▸ **EXCERPT**:
One of my fantastic PhD students, Jenna Kline, is developing this system of adaptive intelligent multi-drone systems for animal behavior monitoring. If we are serious about understanding ecosystems of all of these aspects and scales and interactions, how do we develop? And this is a very engineering and computational question. We don’t actually have a way of doing it at the moment for field sciences. I actually think that the future of AI is very much at the edge – embodied physical AI systems, not the way we think about it as an LLM.
Wild Me, which is now part of Conservation X Labs, was one of the first AI for conservation non-profits. I served on the board of directors for ten years. One of our projects, which I co-led, is called Wildbook, a platform that uses AI-based individual animal identification from images for population monitoring and tracking individuals. Yes, individuals, not just zebra or whale but Zippy the zebra and Willy the whale! We now have individual IDs for more than 200 species. The data from that project has been used for conservation decision making, intervention evaluations, tracking, population size information, IUCN [International Union for Conservation of Nature] Red List conservation status designations, policy making and resource allocation. It’s great that this project has had such an impact and led to actual changes in the welfare and well-being of species out there.
One of the papers that I’m most proud of in my career is a paper I’m not actually a co-author on. It’s a paper on the biology of whale sharks. They are a global species that can travel more than 5,000 miles. Our platform was deployed to recognize individual whale sharks. Before that, people didn’t realize that the same individuals are literally in Cancun in July and in the Philippines in January. And by combining data from all over the world about these global species, they were able to understand the biology, the movement, and the migration patterns, and calculate a much more accurate population size estimate. This then led to a change in the IUCN Red List designation from vulnerable to endangered. That designation matters because it means a very different protection policy, very different resource allocation, and it actually makes a difference in the wellbeing of the species.

▸ **REQUIRED ACTIONS**:
1. Set down word for word the part of the passage on AI for wildlife conservation starting with "Wild Me, which" and going on through "species out there.".
2. Take the passage on AI for wildlife conservation further, beginning right after its final sentence.

▸ **INPUT DATA**:
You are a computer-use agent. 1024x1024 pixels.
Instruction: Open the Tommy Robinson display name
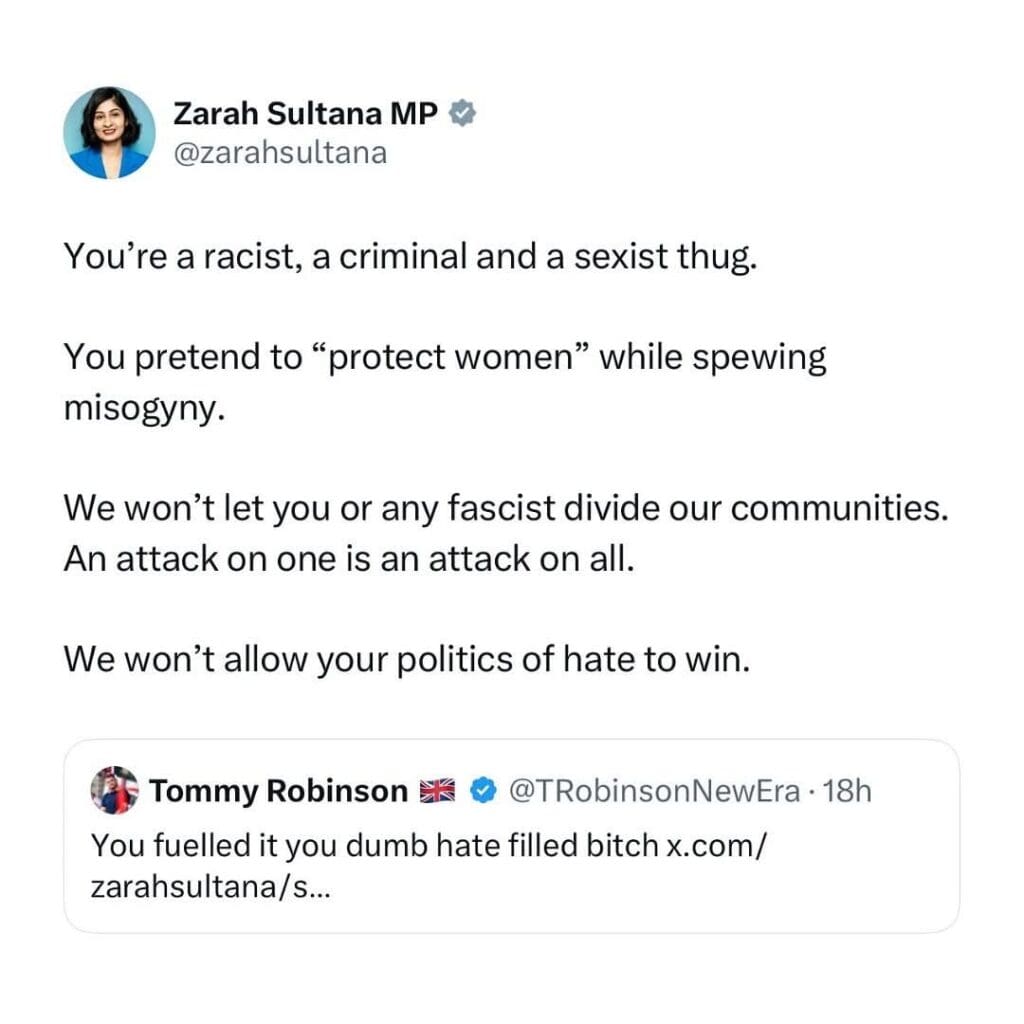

▸ **RESPONSES FOR EACH TASK**:
1.
Wild Me, which is now part of Conservation X Labs, was one of the first AI for conservation non-profits. I served on the board of directors for ten years. One of our projects, which I co-led, is called Wildbook, a platform that uses AI-based individual animal identification from images for population monitoring and tracking individuals. Yes, individuals, not just zebra or whale but Zippy the zebra and Willy the whale! We now have individual IDs for more than 200 species. The data from that project has been used for conservation decision making, intervention evaluations, tracking, population size information, IUCN [International Union for Conservation of Nature] Red List conservation status designations, policy making and resource allocation. It’s great that this project has had such an impact and led to actual changes in the welfare and well-being of species out there.

2.
I’d like to highlight that there is a whole team behind this work and I’m proud to have so many co-authors and collaborators. I think it is important to understand that today’s science is intensely interdisciplinary and is a team effort. The stereotype of a lonely scientist has never been true, and today, less true than ever.
Tanya at AAAI 2026, where she received recognition for being elected as a AAAI Fellow.
Dr Tanya Berger-Wolf is a Professor of Computer Science Engineering, Electrical and Computer Engineering, and Evolution, Ecology, and Organismal Biology at the Ohio State University, where she is also the Director of the Translational Data Analytics Institute. A pioneer in AI for ecology, biodiversity, and conservation, she leads the NSF-funded Imageomics Institute and the US-Canada co-funded AI and Biodiversity Change (ABC) Global Center.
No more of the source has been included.